ラーメンはもうこの時代多種多様だし、どこがよくてどこがダメではなく、どこでもまずまちがいなくおいしいラーメンは食べれるようになりました。
では、自分の好きな店、これが何かといいますと「おいし過ぎないラーメン」を出してくれるところです。
これ、誤解されちゃうと困りますけど「おいしくない」と言っているのではありません。

お店の場所は渋谷。よく「センター街」にあると、この店のことを言われていますが、むしろGMOや他の高層ビルに挟まれた、飲食としてはかなり意外な場所に立地しています。
なので、目的が無い限り通りすがりで入ることはないでしょうから、ご主人はここを選ぶに当たって「自分の味で呼ぶ」そう思ったのではないでしょうかね。

その通り、みな呼ばれた人ばかり。

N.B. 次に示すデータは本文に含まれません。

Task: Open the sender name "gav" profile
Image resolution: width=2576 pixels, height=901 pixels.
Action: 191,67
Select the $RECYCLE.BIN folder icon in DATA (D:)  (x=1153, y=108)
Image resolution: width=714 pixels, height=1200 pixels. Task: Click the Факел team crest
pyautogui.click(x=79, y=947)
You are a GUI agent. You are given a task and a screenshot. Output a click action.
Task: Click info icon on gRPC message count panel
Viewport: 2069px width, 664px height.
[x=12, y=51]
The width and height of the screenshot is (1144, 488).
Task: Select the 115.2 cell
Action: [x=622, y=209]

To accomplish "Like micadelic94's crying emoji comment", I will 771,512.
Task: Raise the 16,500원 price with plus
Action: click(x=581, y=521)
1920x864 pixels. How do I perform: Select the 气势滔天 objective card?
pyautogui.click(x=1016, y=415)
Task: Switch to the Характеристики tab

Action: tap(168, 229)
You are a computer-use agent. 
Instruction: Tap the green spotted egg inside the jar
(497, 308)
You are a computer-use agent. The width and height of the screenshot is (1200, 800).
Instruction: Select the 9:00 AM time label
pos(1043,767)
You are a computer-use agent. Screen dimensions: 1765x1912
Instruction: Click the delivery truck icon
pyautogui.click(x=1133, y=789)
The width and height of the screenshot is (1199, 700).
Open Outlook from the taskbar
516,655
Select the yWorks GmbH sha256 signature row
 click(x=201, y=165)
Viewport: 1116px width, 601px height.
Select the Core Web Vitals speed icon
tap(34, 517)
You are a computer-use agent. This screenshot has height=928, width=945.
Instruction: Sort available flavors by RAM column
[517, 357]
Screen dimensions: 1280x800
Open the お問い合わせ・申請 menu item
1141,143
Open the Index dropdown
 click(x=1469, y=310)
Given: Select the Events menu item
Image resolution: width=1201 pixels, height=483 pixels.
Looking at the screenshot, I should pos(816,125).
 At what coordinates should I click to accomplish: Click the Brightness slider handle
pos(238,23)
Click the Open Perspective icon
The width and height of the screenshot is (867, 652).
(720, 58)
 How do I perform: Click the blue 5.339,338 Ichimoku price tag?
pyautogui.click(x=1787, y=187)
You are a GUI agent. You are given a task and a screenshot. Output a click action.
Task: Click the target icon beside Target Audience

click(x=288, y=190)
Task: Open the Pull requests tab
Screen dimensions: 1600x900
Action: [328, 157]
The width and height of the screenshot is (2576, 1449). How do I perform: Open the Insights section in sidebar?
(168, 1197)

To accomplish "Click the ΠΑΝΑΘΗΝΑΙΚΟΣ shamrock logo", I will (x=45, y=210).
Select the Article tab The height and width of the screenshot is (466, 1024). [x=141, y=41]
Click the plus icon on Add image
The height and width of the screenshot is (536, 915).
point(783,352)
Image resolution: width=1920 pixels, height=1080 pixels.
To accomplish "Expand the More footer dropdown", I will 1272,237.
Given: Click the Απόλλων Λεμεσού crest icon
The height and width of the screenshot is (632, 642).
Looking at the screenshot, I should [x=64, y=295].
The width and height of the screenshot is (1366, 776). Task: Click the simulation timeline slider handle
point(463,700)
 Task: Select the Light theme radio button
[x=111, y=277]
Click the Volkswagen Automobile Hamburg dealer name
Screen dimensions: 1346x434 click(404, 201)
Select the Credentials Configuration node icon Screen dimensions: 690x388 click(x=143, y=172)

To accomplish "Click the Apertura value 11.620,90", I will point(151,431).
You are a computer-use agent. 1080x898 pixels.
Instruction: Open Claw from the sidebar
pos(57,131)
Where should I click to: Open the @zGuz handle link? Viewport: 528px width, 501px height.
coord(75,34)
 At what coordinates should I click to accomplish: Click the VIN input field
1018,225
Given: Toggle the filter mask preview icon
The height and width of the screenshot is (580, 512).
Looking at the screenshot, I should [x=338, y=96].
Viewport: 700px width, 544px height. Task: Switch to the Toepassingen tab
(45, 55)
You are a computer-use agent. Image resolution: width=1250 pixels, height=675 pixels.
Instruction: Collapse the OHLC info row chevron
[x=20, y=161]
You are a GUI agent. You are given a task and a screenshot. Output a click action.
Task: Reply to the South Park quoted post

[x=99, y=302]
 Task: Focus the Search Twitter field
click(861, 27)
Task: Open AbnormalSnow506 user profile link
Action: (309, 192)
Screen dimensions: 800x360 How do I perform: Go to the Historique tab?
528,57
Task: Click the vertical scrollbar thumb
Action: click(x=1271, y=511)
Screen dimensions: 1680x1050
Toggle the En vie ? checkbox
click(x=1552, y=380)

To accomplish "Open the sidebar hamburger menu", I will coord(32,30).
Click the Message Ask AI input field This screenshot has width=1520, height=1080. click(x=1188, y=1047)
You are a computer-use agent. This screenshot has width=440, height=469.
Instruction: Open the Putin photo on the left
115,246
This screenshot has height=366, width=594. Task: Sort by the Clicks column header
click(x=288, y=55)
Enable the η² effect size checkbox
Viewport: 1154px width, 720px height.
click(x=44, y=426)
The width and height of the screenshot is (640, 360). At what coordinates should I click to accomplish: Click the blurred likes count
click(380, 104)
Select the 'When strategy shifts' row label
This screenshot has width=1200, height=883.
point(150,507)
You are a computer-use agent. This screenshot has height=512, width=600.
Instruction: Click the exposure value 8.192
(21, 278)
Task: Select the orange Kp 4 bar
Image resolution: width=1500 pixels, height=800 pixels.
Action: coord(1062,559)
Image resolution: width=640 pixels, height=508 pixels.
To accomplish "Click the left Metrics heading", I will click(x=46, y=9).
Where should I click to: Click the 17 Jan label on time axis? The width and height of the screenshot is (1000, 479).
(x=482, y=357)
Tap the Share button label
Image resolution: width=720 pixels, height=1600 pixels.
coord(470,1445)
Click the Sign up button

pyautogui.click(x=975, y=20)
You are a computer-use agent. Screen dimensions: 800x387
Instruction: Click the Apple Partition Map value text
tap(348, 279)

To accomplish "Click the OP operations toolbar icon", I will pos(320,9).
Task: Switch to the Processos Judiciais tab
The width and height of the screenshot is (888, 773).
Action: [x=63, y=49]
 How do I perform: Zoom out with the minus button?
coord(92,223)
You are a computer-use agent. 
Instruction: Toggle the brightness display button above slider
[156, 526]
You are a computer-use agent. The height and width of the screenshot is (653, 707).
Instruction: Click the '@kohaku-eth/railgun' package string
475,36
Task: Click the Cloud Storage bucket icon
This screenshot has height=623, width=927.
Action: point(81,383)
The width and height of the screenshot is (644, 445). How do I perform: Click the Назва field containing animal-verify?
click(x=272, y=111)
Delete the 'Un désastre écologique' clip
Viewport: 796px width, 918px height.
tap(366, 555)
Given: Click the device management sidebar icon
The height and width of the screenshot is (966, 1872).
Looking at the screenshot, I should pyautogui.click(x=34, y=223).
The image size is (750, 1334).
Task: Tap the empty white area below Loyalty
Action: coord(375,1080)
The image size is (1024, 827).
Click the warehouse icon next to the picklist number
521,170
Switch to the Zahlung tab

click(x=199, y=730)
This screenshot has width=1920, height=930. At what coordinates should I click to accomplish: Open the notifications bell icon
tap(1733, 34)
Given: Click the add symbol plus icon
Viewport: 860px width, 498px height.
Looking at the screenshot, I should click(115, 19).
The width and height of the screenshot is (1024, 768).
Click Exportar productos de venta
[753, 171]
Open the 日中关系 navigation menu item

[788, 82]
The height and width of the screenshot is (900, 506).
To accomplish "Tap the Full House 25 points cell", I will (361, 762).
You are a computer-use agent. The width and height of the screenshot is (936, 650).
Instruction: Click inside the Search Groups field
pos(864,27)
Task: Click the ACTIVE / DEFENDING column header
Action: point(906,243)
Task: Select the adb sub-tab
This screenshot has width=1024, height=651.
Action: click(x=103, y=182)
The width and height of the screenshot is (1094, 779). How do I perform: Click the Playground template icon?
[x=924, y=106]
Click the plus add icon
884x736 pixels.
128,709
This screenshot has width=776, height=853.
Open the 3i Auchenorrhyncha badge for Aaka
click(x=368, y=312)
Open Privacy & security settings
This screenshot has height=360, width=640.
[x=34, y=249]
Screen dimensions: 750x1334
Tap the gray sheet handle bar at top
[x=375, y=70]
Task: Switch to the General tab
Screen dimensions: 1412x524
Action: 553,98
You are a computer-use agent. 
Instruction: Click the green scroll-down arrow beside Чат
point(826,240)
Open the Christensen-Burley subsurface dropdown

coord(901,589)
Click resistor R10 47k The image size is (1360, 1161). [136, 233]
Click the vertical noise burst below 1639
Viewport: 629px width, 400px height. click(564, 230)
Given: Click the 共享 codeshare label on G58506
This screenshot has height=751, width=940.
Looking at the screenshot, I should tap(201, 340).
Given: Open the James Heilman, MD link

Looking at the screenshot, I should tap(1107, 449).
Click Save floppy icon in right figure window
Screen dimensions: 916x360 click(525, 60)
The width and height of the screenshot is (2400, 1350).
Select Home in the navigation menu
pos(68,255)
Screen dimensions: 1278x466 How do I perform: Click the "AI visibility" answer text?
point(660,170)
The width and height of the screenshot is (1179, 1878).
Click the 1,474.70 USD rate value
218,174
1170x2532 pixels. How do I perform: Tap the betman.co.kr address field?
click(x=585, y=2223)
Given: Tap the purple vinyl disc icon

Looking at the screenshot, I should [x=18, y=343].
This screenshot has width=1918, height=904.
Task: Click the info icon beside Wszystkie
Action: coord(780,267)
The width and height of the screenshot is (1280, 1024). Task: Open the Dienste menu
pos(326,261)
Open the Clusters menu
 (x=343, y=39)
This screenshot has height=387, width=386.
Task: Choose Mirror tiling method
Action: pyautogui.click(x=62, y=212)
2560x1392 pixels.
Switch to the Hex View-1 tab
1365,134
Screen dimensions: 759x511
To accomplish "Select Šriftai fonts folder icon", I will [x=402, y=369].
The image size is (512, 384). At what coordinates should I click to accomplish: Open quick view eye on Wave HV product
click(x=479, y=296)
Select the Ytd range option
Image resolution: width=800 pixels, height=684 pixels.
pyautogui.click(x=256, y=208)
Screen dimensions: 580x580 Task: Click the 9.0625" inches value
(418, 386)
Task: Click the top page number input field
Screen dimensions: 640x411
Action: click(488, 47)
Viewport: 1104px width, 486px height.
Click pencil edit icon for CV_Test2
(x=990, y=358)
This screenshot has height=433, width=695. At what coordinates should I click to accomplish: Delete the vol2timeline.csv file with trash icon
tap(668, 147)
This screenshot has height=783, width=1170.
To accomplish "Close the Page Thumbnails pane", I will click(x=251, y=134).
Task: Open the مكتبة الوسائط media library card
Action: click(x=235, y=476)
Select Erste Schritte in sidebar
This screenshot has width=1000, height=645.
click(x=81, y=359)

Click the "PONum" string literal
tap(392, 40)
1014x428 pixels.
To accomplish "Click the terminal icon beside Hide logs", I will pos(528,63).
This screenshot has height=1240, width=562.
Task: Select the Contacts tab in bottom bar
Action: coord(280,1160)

呼ばれた人が集まってきています。

この緊張感。
無駄口を全く言えない雰囲気。それはプレッシャーでそうなっているわけじゃないです。その証拠にラジオなんかは流れていますし。
でも、ここに来たらまるで修行僧にでもなったかのごとくまず自分自身がストイックになり、よい意味で食べる準備と姿勢が整います。
この雰囲気、荻窪にあった「丸福」、そして鹿児島の、女性だけでまかなっている「のぼる屋」を彷彿とさせますね。
これが欲しいんですよ!この空気。もうね、「食べる」悦びに打ち震える瞬間。カウンターのお店は特に。
私がそうだっていうのではなく、ここに座っている20代~30代のお客さんがその空気を創っているから嬉しいじゃないですか。
無想転生のような、そんな雰囲気のご主人と奥様が無駄ひとつ無い連携で作っている姿がまた凛々しい。

なんというんですかね、なんでもかんでも乗せちゃえのラーメンはアミューズメント、このラーメンのビジュアルはインテリジェント、知性がみなぎるバランスのビジュアルです。
この並び方に意味を見出せ、といわれたら、10枚のレポートは書けるくらい(笑)のメッセージがすでにここにあります。

これは、竜安寺の石庭か!?
この麺の波の打ち方の美しいこと。これで5枚は書けそう(笑)

さ、見てばかりいて立ち向かわないと失礼と、カウンターにおいてあった蓮華をドンブリの端に置き・・・
んん??? そうだったのか!!!!!!
なんで蓮華が最初から入ってこずに、テーブルにおいてあったのかを理解していなかった、いやちゃんと想像していなかった!!しまった!!
もし最初から入って目の前に出されたら当初のあの世界観が丸崩れだ。
そのくらいバランスが崩れる。
利便的にカウンターに置いてあるくらいにしか思っていなかった浅はかさを恥じる。
※フツー、ラーメン食べながらこういうことを思う人のがマレです(笑)

このひとつの橙が中心に置かれると華やかさが違う。それも決して華美ではない。このバランス感覚と全体構成にノックアウト。
そして・・・
よーく見れば分るが、この小さな一片を、丼に乗せる瞬間に「折って」いるのです。
これで、香りの出方が全然違うのです。
中華料理で、にんにくやしょうが包丁の背で叩いて潰すのと全く一緒。
この瞬間、香りのカプセルが割れるからです。
魚介トンコツがどうだ、とか、三河屋製麺がどうとか、そんな話はここではどうでもいいです。
考えつくされたバランス。差し引きを思い描く創造性の産物。
これが「おいし過ぎないラーメン」。
対極の「おいし過ぎるラーメン」はおいしいものを足し算にまた足し算、そして結果どこかオーバーフロー。
だから・・・
その問い掛けに応えられる素養を以って食させていただくのが、食べ手としての悦びです。
【はやし】以前行きました。
ホント一瞬わからない場所ですね。